DATA:
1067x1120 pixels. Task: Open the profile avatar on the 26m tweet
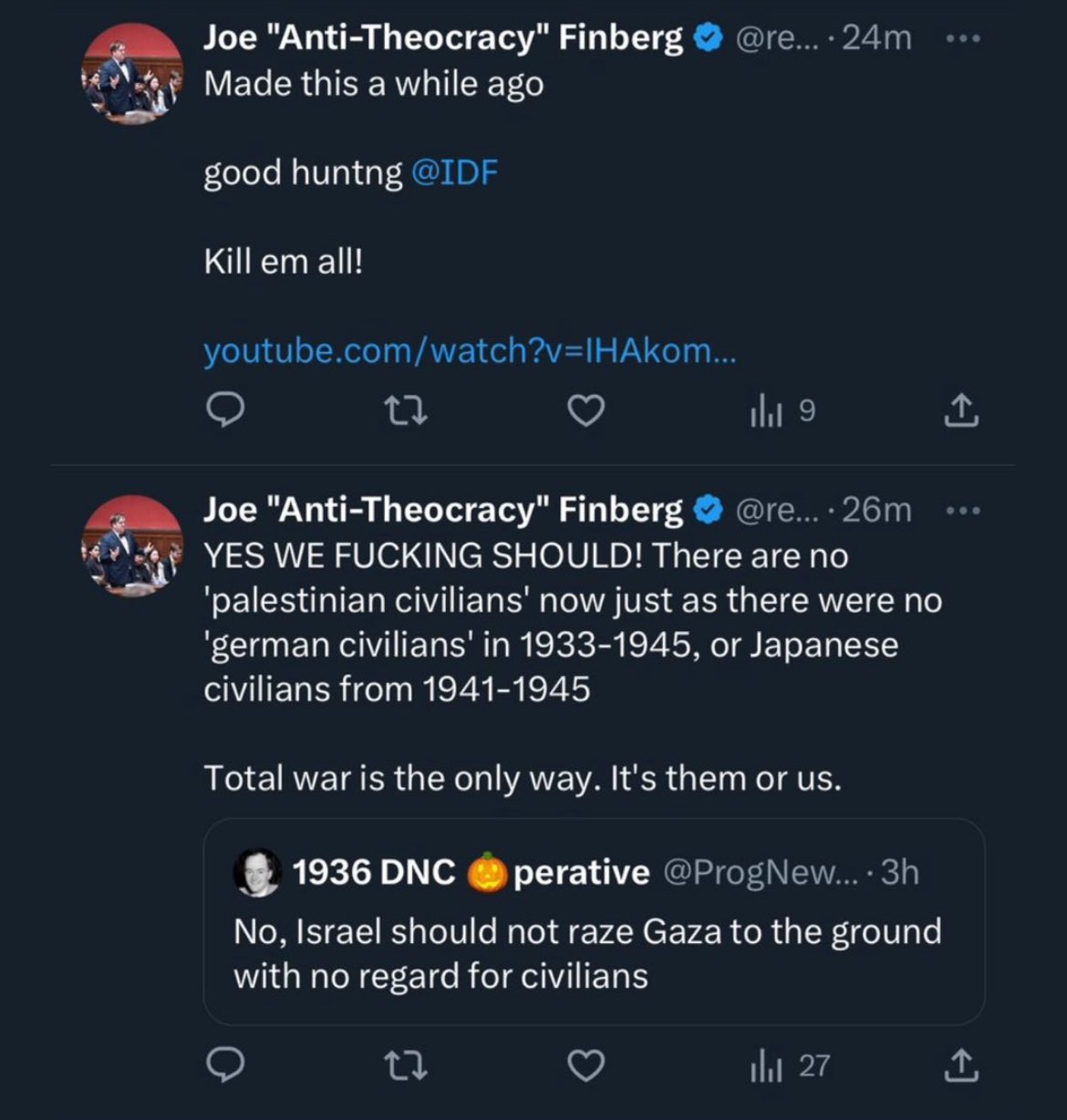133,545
...
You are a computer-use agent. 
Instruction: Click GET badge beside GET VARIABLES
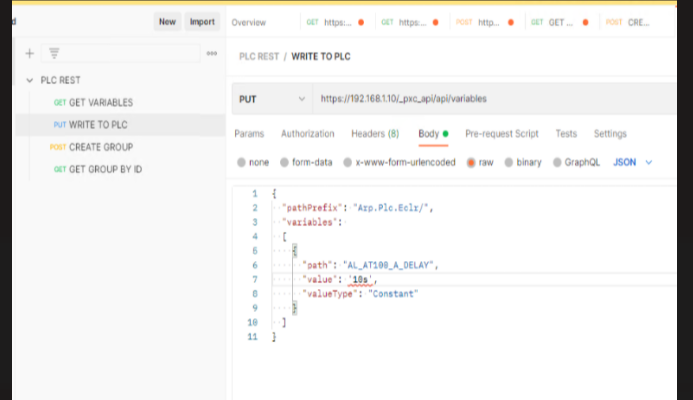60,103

TASK BRIEF: Pull out each line of the listing above that contains the string "Instruction", with uppercase and lowercase letters matching.

EXERCISE RESPONSE:
Instruction: Click GET badge beside GET VARIABLES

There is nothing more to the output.